(CW: mentions self harm)
Something weird happened to me earlier. I have an interview with the charity Rethink Mental Illness next week to apply for a role that acts as a sort of young people’s advocate especially with a Young Offenders Project. I was explaining this to my grandmother whilst we were sitting down after lunch when she said:
Oh Beth. Really? Ok the young offenders who go around bashing cars and the sort- fine help them but the ones who (making a gesture) sort of slash up and down their wrists…stay away from them- they are just too complicated.

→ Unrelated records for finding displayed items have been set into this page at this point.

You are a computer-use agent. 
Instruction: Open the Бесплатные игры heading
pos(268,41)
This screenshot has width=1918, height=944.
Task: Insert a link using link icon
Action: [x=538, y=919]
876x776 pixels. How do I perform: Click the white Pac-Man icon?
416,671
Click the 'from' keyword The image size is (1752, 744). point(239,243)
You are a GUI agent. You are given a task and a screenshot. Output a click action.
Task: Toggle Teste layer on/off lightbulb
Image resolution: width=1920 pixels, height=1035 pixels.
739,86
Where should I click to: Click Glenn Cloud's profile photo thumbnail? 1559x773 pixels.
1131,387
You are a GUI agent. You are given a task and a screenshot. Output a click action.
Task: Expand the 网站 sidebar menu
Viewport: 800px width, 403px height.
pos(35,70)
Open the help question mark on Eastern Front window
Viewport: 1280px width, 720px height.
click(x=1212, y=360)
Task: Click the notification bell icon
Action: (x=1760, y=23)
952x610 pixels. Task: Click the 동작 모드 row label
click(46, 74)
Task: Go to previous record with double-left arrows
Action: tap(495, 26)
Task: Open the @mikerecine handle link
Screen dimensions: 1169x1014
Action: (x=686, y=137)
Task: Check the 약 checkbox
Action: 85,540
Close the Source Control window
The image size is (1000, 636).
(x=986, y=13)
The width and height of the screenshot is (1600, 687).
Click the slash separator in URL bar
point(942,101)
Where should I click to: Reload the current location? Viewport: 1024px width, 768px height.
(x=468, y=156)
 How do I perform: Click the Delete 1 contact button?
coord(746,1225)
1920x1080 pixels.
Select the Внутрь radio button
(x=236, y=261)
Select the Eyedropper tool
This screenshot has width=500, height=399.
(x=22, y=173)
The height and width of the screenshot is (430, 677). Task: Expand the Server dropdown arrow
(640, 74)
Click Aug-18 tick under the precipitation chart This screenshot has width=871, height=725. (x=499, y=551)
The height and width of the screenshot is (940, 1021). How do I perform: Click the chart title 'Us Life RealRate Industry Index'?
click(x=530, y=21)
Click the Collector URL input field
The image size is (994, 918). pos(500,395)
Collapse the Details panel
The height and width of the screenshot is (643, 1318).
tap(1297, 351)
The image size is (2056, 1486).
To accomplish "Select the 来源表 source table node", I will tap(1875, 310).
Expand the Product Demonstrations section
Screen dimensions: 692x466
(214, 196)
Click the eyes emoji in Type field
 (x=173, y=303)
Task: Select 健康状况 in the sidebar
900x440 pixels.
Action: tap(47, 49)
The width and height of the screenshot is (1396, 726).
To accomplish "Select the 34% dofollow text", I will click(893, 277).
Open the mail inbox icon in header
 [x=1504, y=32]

It was obviously quite an awkward and painful moment for me, I just nodded my head a bit dumbfounded realising she has no knowledge of my self harm and really, why would she? She not only regarded self harming as something young offenders do but also warned me to stay away from these complex and mysterious people. My first thought was of what horror she would feel if she saw my own arms, something I mistakenly felt she would understand about eventually. The sad realisation that that would be best avoided at all costs.
However, this shouldn’t really surprise me I think it is only that as I get older I am becoming more aware of my previously idolised grandparents’ weaknesses and frailties, in particular my Grandmother on my mother’s side as she is the only one still alive.Despite her own serious dealings with mental illness, including two or three hospitalisations, she still has a very backward understanding of mental health and ill- health, and she is of her generation in that. Another similar, less directed, event relating to this happened on a walk with her and my uncle last week. She referred to a relative who had ‘you know gone odd’ whilst my uncle explained in my other ear that he was severely schizophrenic.
I love my grandmother very much but her attitudes towards the topic alarm me and act slightly as a stab in the chest each time. I’ve learn how now to cope with mental illness from her unfortunately as she has cut herself off from the world in a sense becoming incredibly selfish and insensitive, acting out often against my mother as a way of defusing her own insecurities- which I doubt works very much. This said, I won’t show her my scars not only because of her judgements but also because I see no point in adding to the already great burden of old age and furthermore to the pain I know she buries deep in her belief that she is to blame for passing on the ‘tortured mental’ gene to me.